Joanna Shepherd


Pharmacy benefit managers (PBMs) save Americans billions of dollars each year by lowering both the prices that consumers pay for prescription drugs and the prices that health plans pay for drug coverage. As I explain in this Article, however, new regulatory developments in some states threaten to undercut competition in the PBM industry and disrupt the cost-savings PBMs currently generate. The regulatory scheme that was adopted by Mississippi in 2011, and that is currently under legislative consideration in several other states, shifts regulatory control of PBMs from the neutral Insurance Commissions to the states’ Boards of Pharmacy. The fundamental problem with this structure is that the Boards of Pharmacy are made up of pharmacists, the direct market adversaries of PBMs. In several different areas of the prescription drug market, PBMs and pharmacists are in direct competition over profits.
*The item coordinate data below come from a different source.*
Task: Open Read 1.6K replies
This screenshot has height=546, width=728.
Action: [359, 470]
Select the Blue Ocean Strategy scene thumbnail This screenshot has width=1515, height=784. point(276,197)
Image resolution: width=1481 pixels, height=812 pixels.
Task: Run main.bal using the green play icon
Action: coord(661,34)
Thus, the pharmacist-controlled Boards of Pharmacy have both the incentive and the opportunity to exert their regulatory authority in ways that benefit pharmacies at the expense of PBMs; reductions in PBMs’ profits generally lead to more profits for pharmacists. Indeed, I describe two important regulatory changes that the Board has enacted in its first two years that harm PBMs and benefit pharmacies. The power to regulate a market adversary gives pharmacists unprecedented power and will undercut competition in the prescription drug market. I explain how this regulatory scheme will not only hurt the PBM industry, but will also increase the prices that consumers and third parties pay for prescription drugs.